Cache Poisoning in Hanami

Cache poisoning in Hanami typically occurs when dynamic request values—such as Accept-Language, X-Forwarded-Host, or cookie fragments—are embedded into cache keys without normalization or validation. Hanami’s default production adapter uses a Rack-based cache, and if the key derivation includes attacker-controlled inputs, a malicious client can cause the application to serve one user’s response to another, or even inject crafted content into the cache. For example, a route like GET /products/:id that varies cache by a raw params[:currency] value can be abused: an attacker requests /products/123?currency=EUR and then requests /products/123?currency=, leading to a poisoned entry that later serves reflected script to other users if the cache is shared across users.

Hanami-specific code paths where this appears include custom cache stores set via config.cache.store and view fragment caching in templates. In a Hanami controller, calling cache([params[:action], params[:id], params[:filter]]) without sanitizing params[:filter] can introduce injection because the cache key becomes mutable by the client. Similarly, using Hanami::View::Partials with dynamic locals that are included in the cache namespace can produce predictable, mutable keys. Attack patterns include locale-based cache poisoning via the Accept-Language header, host-based poisoning via X-Forwarded-Host, and parameter pollution where repeated or unexpected keys alter the cache key in unintended ways, leading to content replacement or cross-user leakage.

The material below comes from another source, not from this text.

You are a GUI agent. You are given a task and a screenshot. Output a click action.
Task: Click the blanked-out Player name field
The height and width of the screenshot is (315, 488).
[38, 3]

To identify cache poisoning in Hanami, focus on how cache keys are constructed in production and whether they include unvalidated request inputs. Review configuration for config.cache.store and any custom key builders. Look for patterns where params, headers, or cookies directly influence the cache namespace without normalization, hashing, or scope isolation. You can detect risky constructs by scanning your Hanami app with middleBrick, which runs 12 security checks in parallel, including BFLA/Privilege Escalation and Input Validation tests that surface cache key manipulation risks. The scanner analyzes your OpenAPI/Swagger spec (2.0, 3.0, 3.1) with full $ref resolution and cross-references spec definitions with runtime findings to highlight endpoints where unauthenticated or user-influenced cache behavior may exist.

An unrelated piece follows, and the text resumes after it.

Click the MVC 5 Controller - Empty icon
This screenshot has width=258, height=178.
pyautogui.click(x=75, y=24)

Using the middleBrick CLI, run middlebrick scan <url> to perform a black-box scan against your Hanami endpoint. The report will flag findings such as missing input validation on parameters that influence caching, missing rate limiting that enables cache flooding, and data exposure risks where poisoned cache entries could reveal PII. The LLM/AI Security checks unique to middleBrick also probe for indirect risks, such as whether public endpoints inadvertently expose cache controls that could be abused. With the GitHub Action, you can integrate these checks into CI/CD and fail builds if the risk score drops below your chosen threshold, while the Web Dashboard lets you track how cache-related findings evolve as your codebase changes.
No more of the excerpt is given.